Induction Chemotherapy Followed by Concurrent Radiation With Cetuximab or Cisplatin in Locally Advanced Nasopharyngeal Cancer

Phase II Trial of Docetaxel-Cisplatin Neoadjuvant Chemotherapy Followed by Concurrent Radiotherapy With Cetuximab or Weekly Cisplatin in Locally Advanced Nasopharyngeal Carcinoma

The purpose of this study is to compare the efficacy and toxicity of docetaxel-cisplatin neoadjuvant chemotherapy followed by concurrent radiotherapy with cetuximab or weekly cisplatin in locally advanced nasopharyngeal carcinoma.

Study Overview

• Status: Unknown
• Conditions: Nasopharyngeal Carcinoma
• Intervention / Treatment: Drug: Cisplatin; Drug: Docetaxel; Radiation: Intensity-modulated radiotherapy; Drug: Cisplatin; Drug: Cetuximab

Detailed Description

Although concurrent chemoradiation is the standard treatment modality for locally advanced nasopharyngeal carcinoma (NPC), high incidences of distant metastases and severe treatment related toxicities have become an obstacle to be overcome.
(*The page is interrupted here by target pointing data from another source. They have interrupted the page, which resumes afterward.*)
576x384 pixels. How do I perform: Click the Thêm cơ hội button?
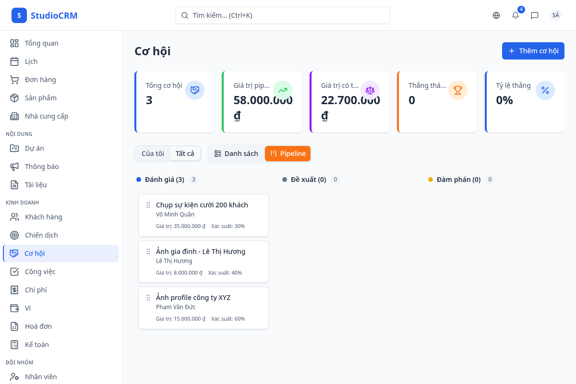coord(533,50)
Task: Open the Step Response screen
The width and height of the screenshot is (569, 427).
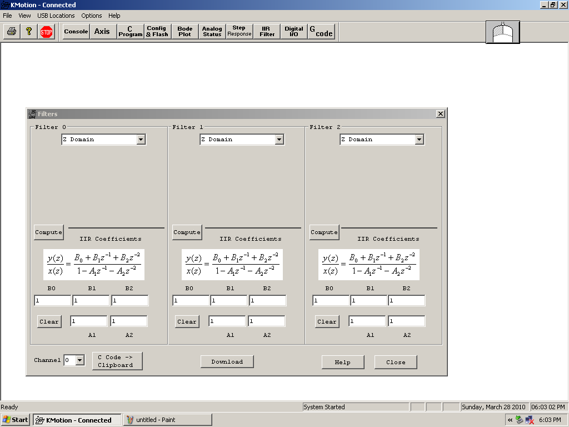Action: (x=239, y=32)
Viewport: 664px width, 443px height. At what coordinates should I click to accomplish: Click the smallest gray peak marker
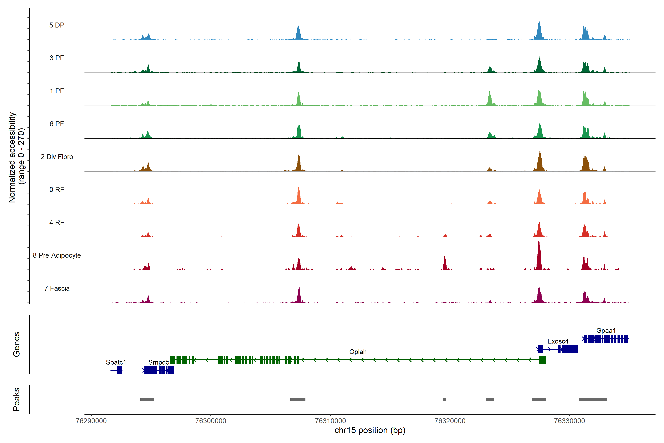click(445, 399)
A phase Ⅱ study conducted by Hui et al. showed that neoadjuvant docetaxel-cisplatin (TP) chemotherapy followed by concurrent chemoradiotherapy was superior to the standard concomitant chemoradiation in terms of the 3-year OS without significantly exacerbating the acute toxicities. Moreover, Bonner et al. demonstrated that RT with concurrent Cetuximab significantly improved the 5-year OS and did not increase the treatment induced toxicities when compared with RT alone. Therefore, we initiated this study to compare the efficacy and toxicity of the two regimens, neoadjuvant chemotherapy followed by concurrent radiotherapy with cetuximab or weekly cisplatin for locally advanced NPC.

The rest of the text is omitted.